The Platinum badge can be found on the bottom, right corner, and we can find a small list with the most crucial features of the unit, namely the fully modular design and its quiet operation, in the opposite corner of the box. The model number is given in a large white and red font, while the model description is highlighted through a red backdrop.
Corsair provides a lot of information about the PSU on the back of the box. A list of all available cables/connectors and their length is given on top, and we find two tables with efficiency and fan-speed curves a little lower on the box. We were pretty amazed by the fan-speed graph according to which the fan only engages after the PSU reaches 70% load. Well, Corsair doesn't provide any information on the ambient under which the data for this graph was acquired. The ambient would, most likely, be close to a room's temperature (23°C). Finally, another interesting piece of information on this side of the box is the table that provides the rail's specifications.
A plain cardboard box is hiding under the external sleeving; it stores the PSU and its accessories. Once we opened the top flap, we found two leaflets, the AC power cord, the pouch that holds all modular cables, and the packing-foam sheets that protect the PSU.
A luxurious velvet bag and a nylon wrapping protect the PSU.
The bundle includes some zip ties, a set of fixing bolts, a chassis badge, an AC power cord, a user's manual, a warranty guide, and, finally, the modular cables.
The fresh AX760 features a nice grayish finish, but Corsair unfortunately opted not to integrate their new fan-grill design into these models.

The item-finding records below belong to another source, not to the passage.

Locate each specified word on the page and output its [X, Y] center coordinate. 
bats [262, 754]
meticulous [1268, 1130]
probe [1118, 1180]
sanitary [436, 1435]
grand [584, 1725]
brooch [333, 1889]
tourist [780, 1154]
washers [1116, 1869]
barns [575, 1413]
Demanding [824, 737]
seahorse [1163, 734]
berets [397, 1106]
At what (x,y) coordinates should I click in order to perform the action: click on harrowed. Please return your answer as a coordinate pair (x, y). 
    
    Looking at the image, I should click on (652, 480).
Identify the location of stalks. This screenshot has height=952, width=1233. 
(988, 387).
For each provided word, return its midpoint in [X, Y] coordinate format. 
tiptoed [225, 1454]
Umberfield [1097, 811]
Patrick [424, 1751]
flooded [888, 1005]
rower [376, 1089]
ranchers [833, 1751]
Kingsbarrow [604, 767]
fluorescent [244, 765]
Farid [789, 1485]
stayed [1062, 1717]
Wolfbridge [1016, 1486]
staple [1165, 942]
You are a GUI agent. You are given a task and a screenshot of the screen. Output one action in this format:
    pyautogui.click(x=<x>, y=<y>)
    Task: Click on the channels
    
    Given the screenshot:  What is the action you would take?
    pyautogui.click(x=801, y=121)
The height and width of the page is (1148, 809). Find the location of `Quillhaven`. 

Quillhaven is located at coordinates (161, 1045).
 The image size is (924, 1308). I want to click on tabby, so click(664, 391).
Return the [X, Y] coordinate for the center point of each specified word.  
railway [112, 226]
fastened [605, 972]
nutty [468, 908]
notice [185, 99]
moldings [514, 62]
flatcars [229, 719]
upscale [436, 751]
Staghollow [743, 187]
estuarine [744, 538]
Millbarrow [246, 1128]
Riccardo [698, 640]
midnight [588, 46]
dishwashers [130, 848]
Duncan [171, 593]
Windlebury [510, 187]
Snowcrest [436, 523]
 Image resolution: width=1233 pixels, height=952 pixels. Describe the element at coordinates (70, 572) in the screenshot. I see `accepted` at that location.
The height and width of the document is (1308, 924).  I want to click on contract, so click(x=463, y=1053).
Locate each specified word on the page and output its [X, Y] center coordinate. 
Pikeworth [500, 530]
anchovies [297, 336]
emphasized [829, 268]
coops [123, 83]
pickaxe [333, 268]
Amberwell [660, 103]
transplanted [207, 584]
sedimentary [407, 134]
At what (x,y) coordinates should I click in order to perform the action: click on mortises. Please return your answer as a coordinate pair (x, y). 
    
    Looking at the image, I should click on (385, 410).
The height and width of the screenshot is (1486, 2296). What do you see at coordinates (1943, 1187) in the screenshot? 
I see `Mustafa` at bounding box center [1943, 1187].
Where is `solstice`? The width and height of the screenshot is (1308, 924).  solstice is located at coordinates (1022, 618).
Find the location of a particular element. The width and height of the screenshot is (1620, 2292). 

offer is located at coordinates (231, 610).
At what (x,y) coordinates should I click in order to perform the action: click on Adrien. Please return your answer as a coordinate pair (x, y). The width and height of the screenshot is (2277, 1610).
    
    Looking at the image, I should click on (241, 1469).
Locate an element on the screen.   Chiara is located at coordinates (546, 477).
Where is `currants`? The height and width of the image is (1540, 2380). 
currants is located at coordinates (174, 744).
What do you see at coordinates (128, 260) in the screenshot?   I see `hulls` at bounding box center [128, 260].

They probably meant to keep a couple optical highlights specific to their more expensive AXi units. At the front, the classic honeycomb mesh is used, and the small on/off rocker switch is installed right next to the AC receptacle. Two plain decals that illustrate the model's number can be found on both sides, while the modular PCB and a small switch are at the back of the unit. The switch toggles between two modes: semi-fanless, which causes the fan to spin after a specific load level and ambient temperature has been reached and normal mode, which causes the fan to spin constantly. Finally, the power specifications label is installed on the bottom of the unit.